## Source document
Oculus VR picks up Google Glass engineer

The Oculus Rift still does not have a release date for its consumer version but it has proved a hit with developers so far.

Google Glass lead electrical engineer Adrian Wong has been snapped up by Oculus VR.

Wong will be working on the Oculus Rift as an engineer and will be involved in ‘Building the Metaverse’ according to his LinkedIn profile. This is most likely a reference to the virtual reality MMO that Oculus VR was talking about earlier this month.

His previous position at Google is listed as ‘Professional Daydreamer’ and he was with the company for three and a half years working on both the explorer and consumer versions of Google Glass .

The Oculus team has been attracting a lot of development talent in recent months. Following on from legendary developer John Carmack joining the company as its chief technology officer last August, several other experienced Id Software developers have followed to join the team and earlier this month, former art director and founding member of 343 Industries, Kenneth Scott joined Oculus VR as its art director.

## Supplied information
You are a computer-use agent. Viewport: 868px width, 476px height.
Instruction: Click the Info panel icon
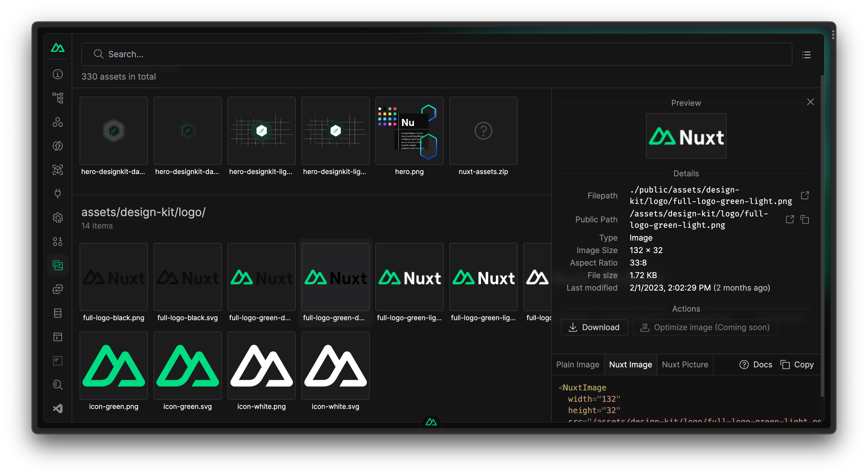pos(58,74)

==

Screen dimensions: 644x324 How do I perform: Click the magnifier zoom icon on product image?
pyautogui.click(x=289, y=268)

==

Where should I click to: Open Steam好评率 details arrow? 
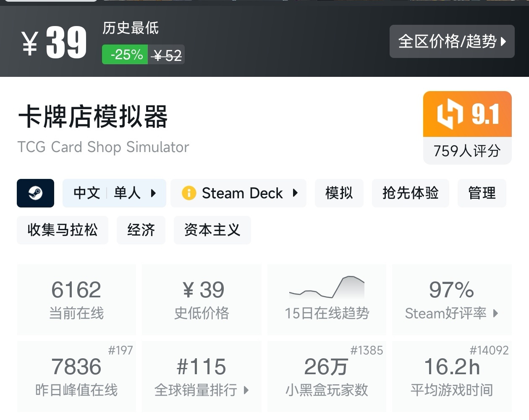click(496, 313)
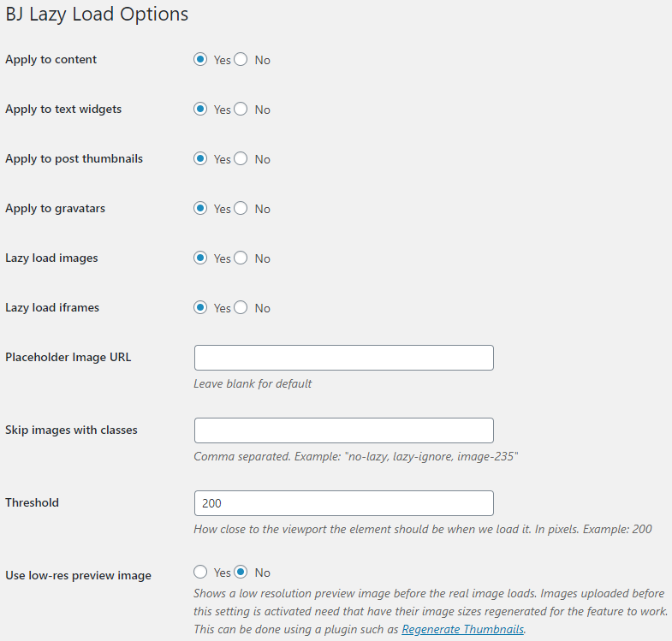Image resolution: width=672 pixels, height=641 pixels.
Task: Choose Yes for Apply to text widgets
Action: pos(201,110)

## Exercise set
a) Write out everything in the Oculus VR hiring article from "The Oculus team" down to "its art director.".
b) List each person named in the Oculus VR hiring article, along with the position at Oculus VR the article gives for that person.

## Exercise answers
a)
The Oculus team has been attracting a lot of development talent in recent months. Following on from legendary developer John Carmack joining the company as its chief technology officer last August, several other experienced Id Software developers have followed to join the team and earlier this month, former art director and founding member of 343 Industries, Kenneth Scott joined Oculus VR as its art director.

b)
- Adrian Wong: engineer
- John Carmack: chief technology officer
- Kenneth Scott: art director